__Direction__
Can you rewrite the rows from the line containing "Click the Follow button for KHC" through the end of the rows, inclusive, swapping "Click" for "Press" and leaving everything else unchanged? Leave the pictures out of your answer.
━━━━━━
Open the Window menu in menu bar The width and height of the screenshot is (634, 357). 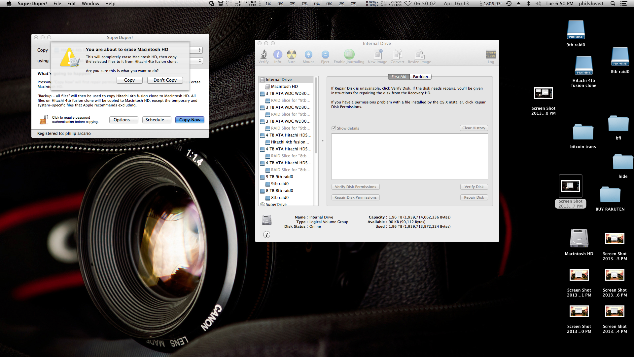click(x=90, y=4)
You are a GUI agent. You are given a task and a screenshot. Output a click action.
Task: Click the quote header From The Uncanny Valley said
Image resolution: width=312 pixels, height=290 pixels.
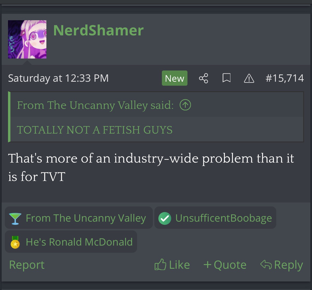[95, 105]
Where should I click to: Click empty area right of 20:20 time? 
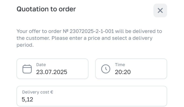149,72
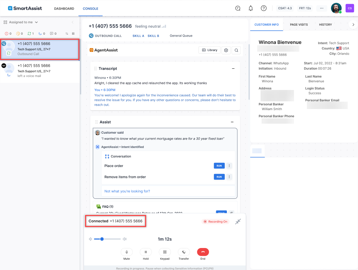
Task: Open the AgentAssist search icon
Action: click(x=236, y=50)
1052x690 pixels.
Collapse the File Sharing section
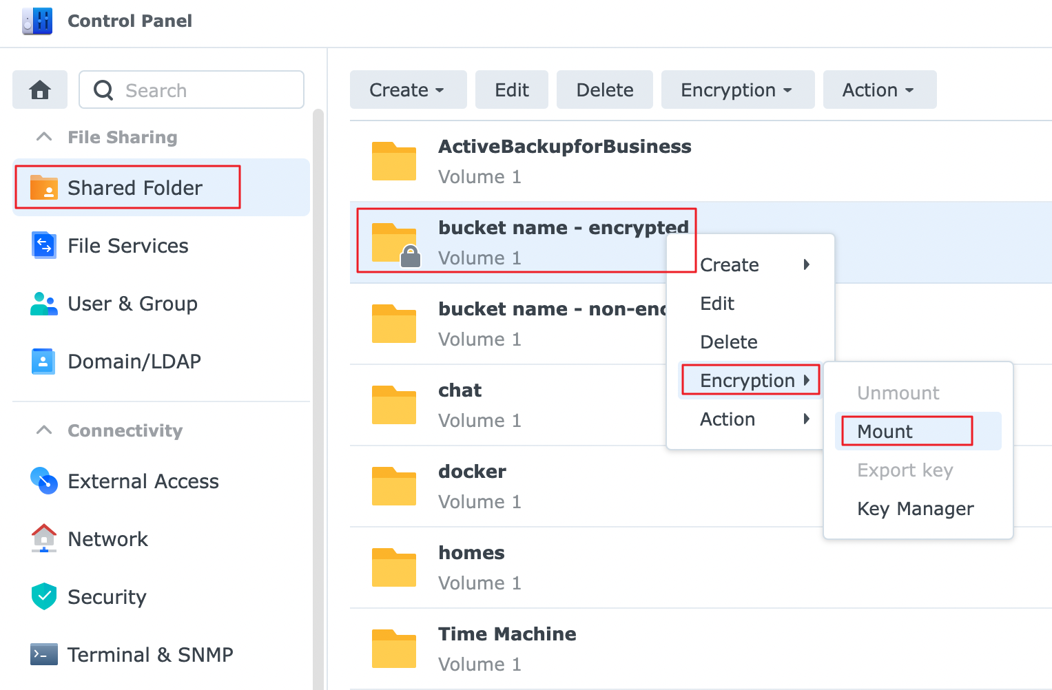(x=44, y=137)
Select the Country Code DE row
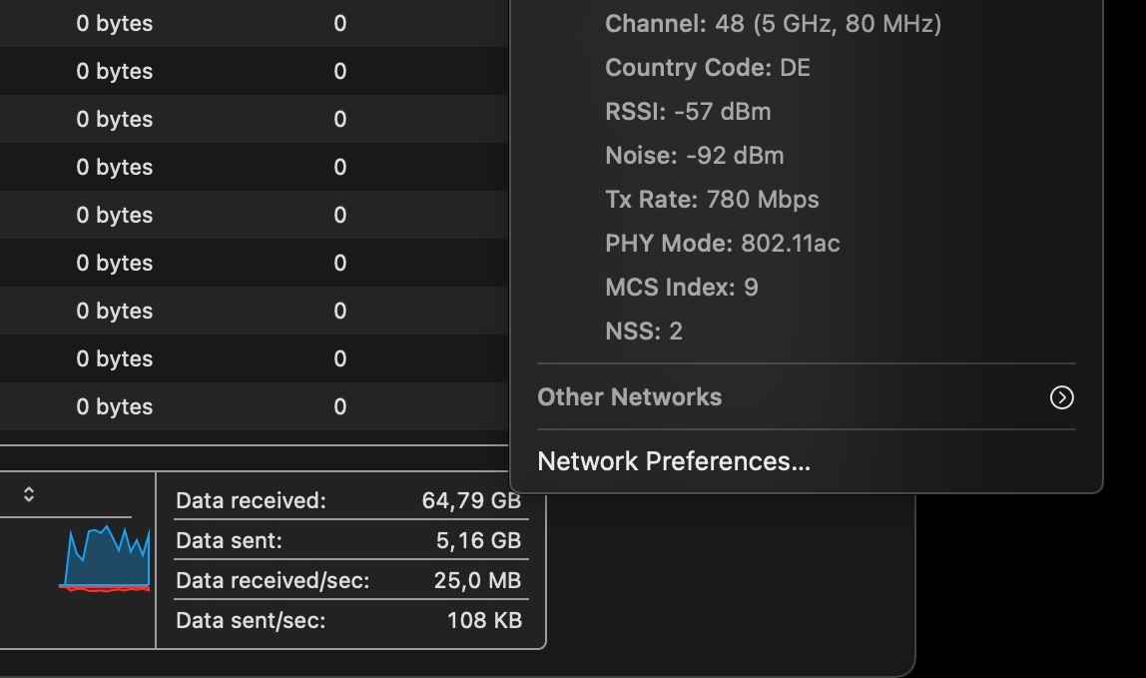This screenshot has height=678, width=1146. (707, 68)
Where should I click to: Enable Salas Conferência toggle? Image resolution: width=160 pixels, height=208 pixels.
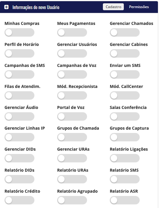(125, 116)
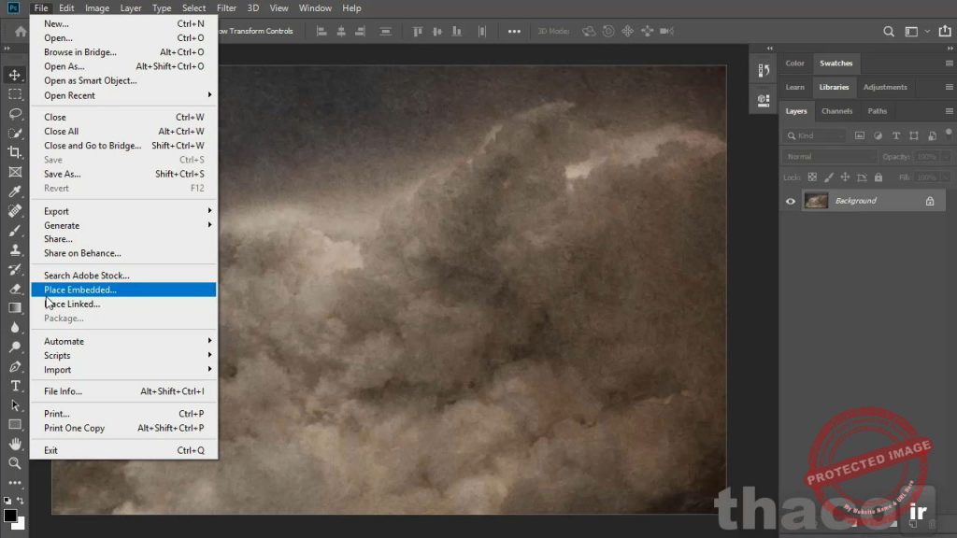957x538 pixels.
Task: Switch to the Channels tab
Action: point(836,111)
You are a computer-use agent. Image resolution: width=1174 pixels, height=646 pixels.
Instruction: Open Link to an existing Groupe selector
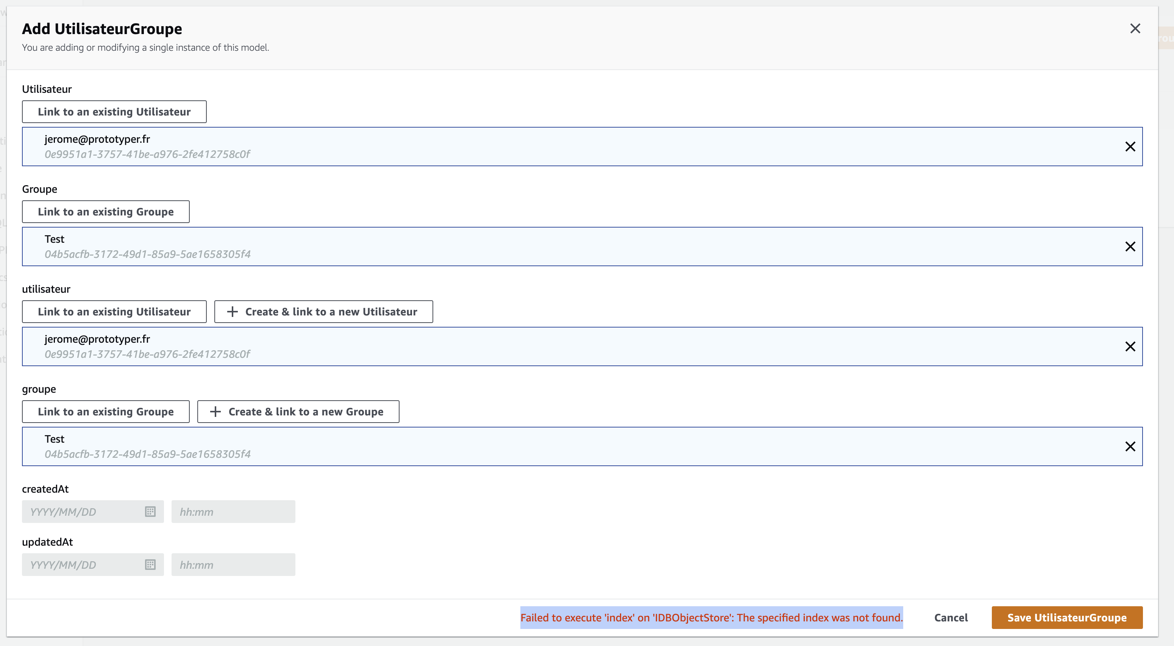[x=105, y=211]
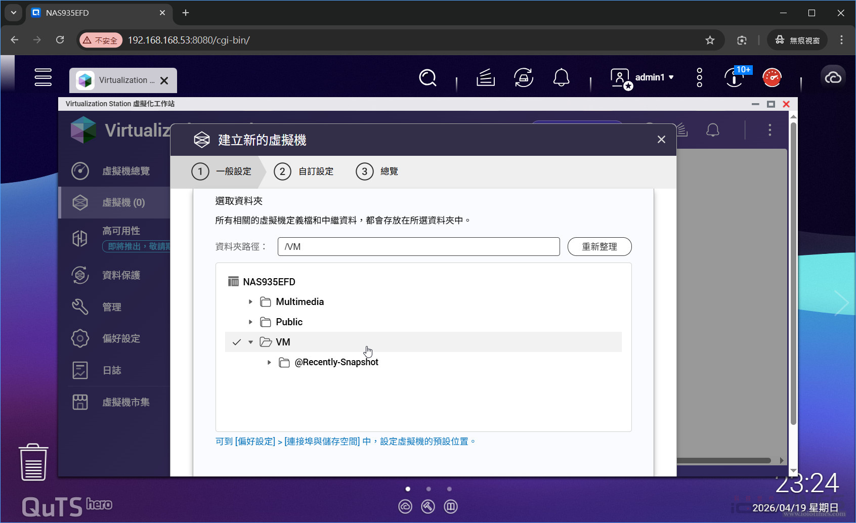856x523 pixels.
Task: Click the 重新整理 refresh button
Action: pos(599,247)
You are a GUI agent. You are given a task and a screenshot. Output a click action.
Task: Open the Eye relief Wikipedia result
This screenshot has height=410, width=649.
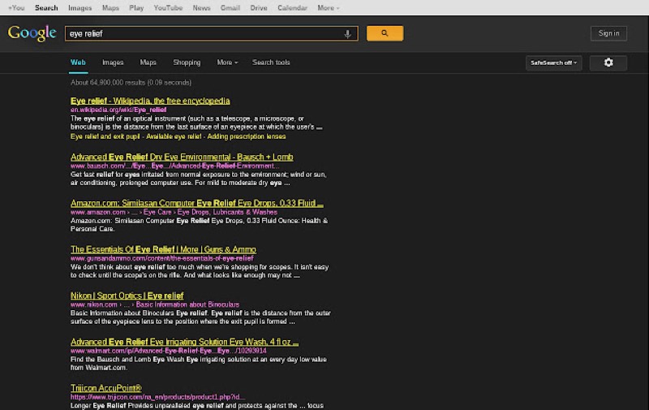point(150,101)
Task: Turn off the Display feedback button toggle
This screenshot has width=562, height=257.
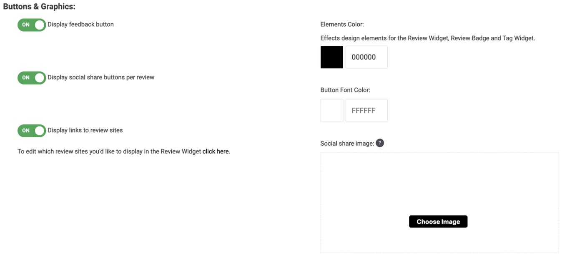Action: 32,25
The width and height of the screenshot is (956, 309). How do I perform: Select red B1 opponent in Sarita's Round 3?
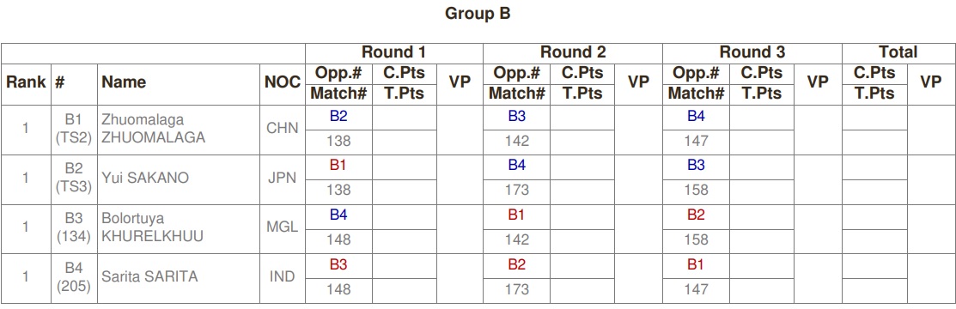pos(696,264)

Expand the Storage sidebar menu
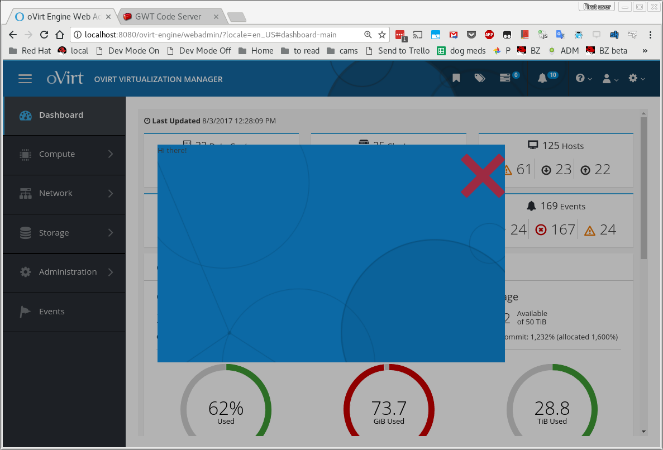[x=64, y=233]
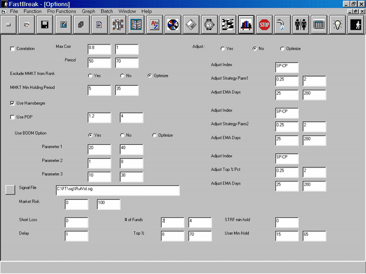This screenshot has width=366, height=274.
Task: Tick the Use POP checkbox
Action: click(x=13, y=117)
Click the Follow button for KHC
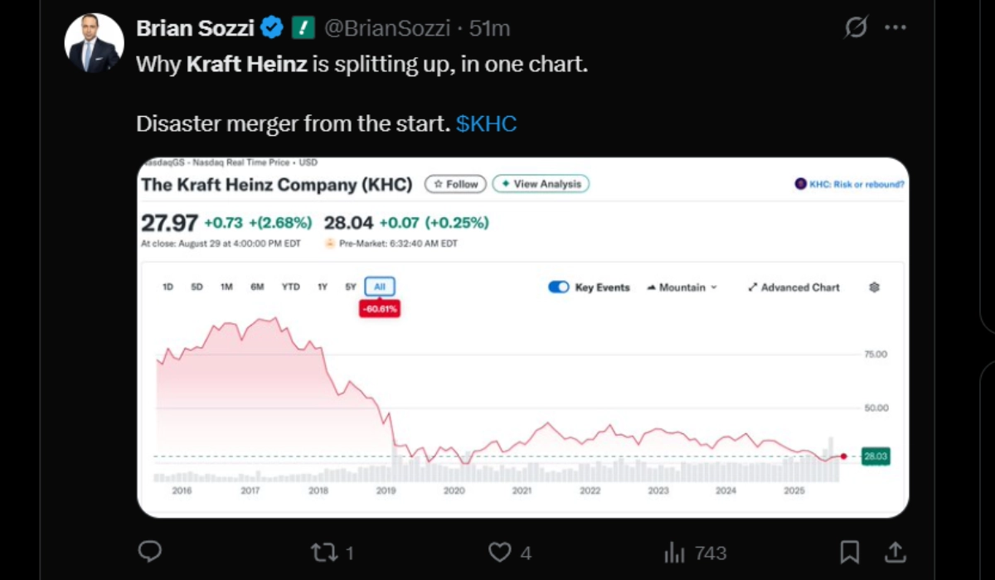Image resolution: width=995 pixels, height=580 pixels. [454, 184]
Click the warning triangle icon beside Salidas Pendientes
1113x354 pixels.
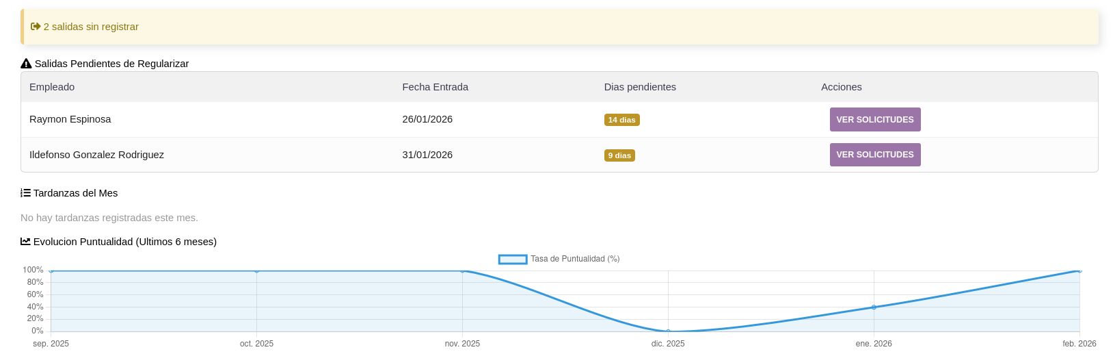26,64
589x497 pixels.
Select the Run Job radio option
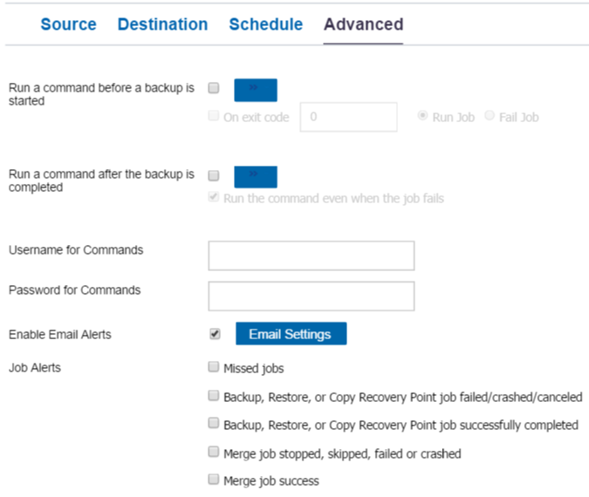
━━━━━━
__In response__
Press the Follow button for KHC
Image resolution: width=995 pixels, height=580 pixels. [454, 184]
Press the warning triangle icon beside Salidas Pendientes
1113x354 pixels.
26,64
589x497 pixels.
Select the Run Job radio option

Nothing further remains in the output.